Understanding combat trauma years after Vietnam
Father Bob:
My name is Father Bob and I'm former United States Marine Corps. Served in Vietnam in 1965 and 1966 and part of 67. I ended up at First Recon Battalion in the beautiful area called Chu Lai and we experienced some very, very difficult things. Everything that was taught to you is so that you can be a protector of the personnel underneath you and sometimes that's possible to be done and other times it just isn't.
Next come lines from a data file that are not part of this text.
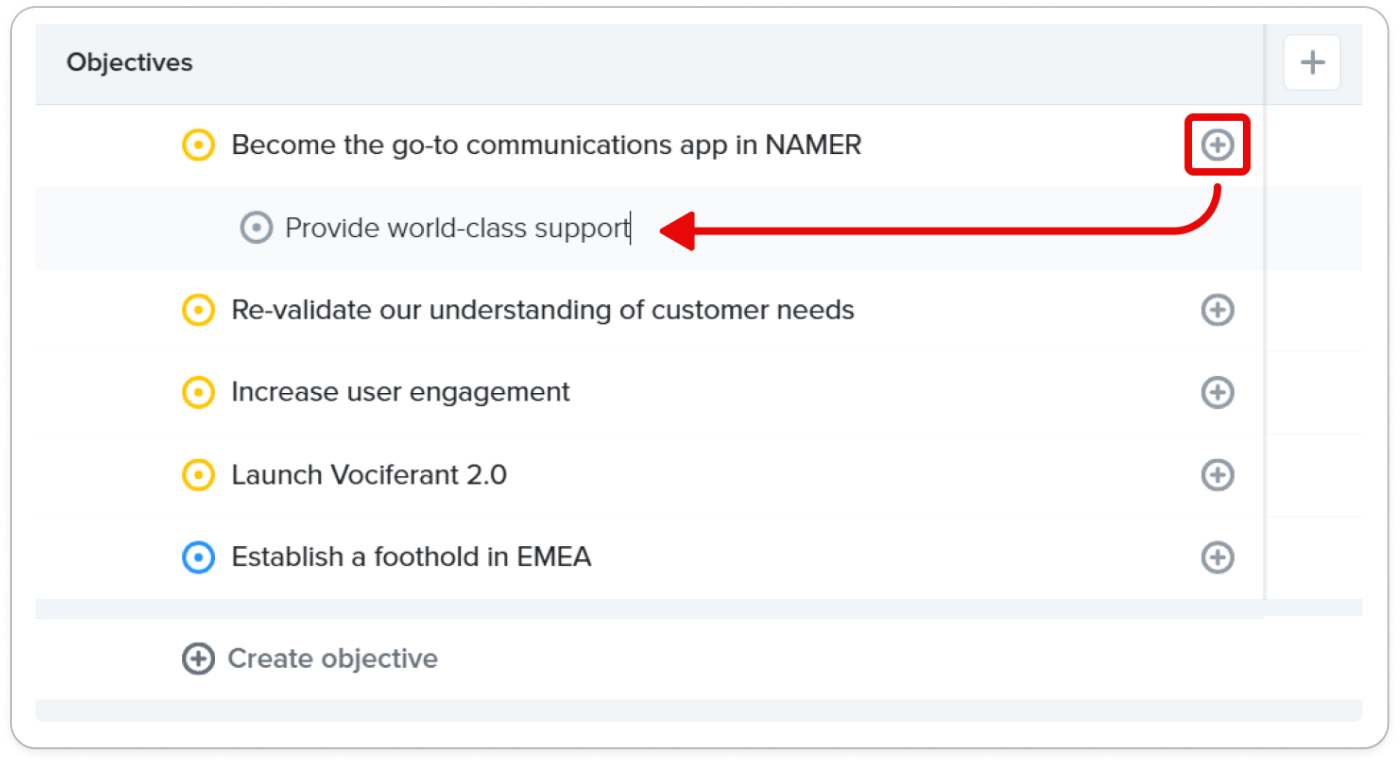Image resolution: width=1400 pixels, height=764 pixels.
Task: Click gray target icon of Provide world-class support
Action: [256, 228]
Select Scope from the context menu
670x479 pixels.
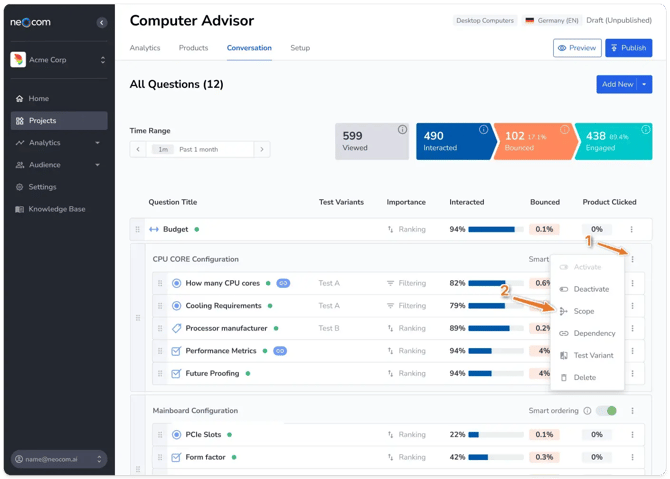tap(584, 311)
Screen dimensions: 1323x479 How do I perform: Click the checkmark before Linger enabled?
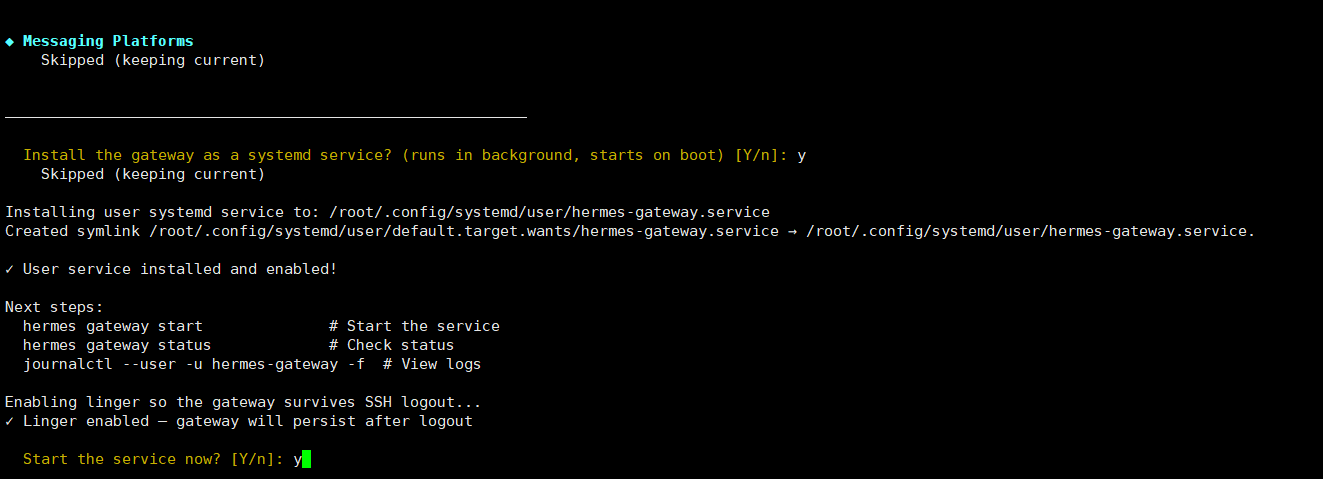click(10, 421)
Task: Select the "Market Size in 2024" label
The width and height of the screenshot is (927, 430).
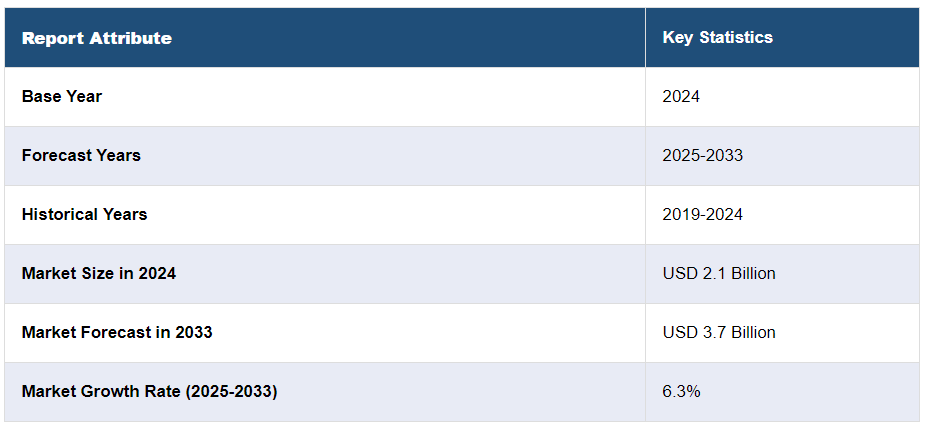Action: point(98,273)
My first experience with combat fatigue, whatever it was because it was ill-defined, in fact it was not defined, was going to my parents’ place and visiting them. And it was over the Fourth of July weekend and firecrackers went off and I happened to be resting. And the first thought when I gained consciousness frankly, I was screaming, “Incoming, incoming” and had my hands over my neck, face down, and that trauma type, those triggers stayed with me for 35 years. Nothing was understood. So, you had to suck up and just cope with what you had thinking there’s something wrong with you personally.
I sought ways to obliterate or mask this angst, the sweats, the screaming, to the point that my wife had to sleep in another room. I tried to mask it with drink and in retrospect I will say that I was a functioning alcoholic.
My first contact and serious contact with reaching out was with the Vet Center. My oh my, there was a Counselor there and he kinda took me under his wing. We chatted for a number of sessions as I was progressing. So, part of the process in going through this was of course an evaluation, physically as well as mentally, and it was determined that I did indeed suffer from this thing called PTSD.
For the longest time I had trouble with that acronym because I just didn’t, I guess want to accept it. It took some years for things to start coming out. A few sessions my wife attended, and she vocalized her problem with my drinking. That is when it really struck me that, “Hey wait a minute, look who you’re hurting.” We’ve had a better marriage since that reality struck home than we’ve had since the week after we were married.
So, it’s been a very humbling experience and over the course of time I was able to dissipate the sweats. I was able to dissipate the screaming nightmares. I was able to dissipate to some degree okay, the shock that comes with loud triggers. So, the counseling helped in a very, very major way. But it was a combination of the counseling and the medications.
The counseling gave me a better strength of character for myself, made me feel better about myself and in many respects, engaged me to reach out to others. People are starting to realize they’re not alone and I don’t mean, not “Alone, alone” but not alone in this phenomenon happening to them. There are others that are just in the same situation as they. There’re organizations that are there to help. There are people there that want to help.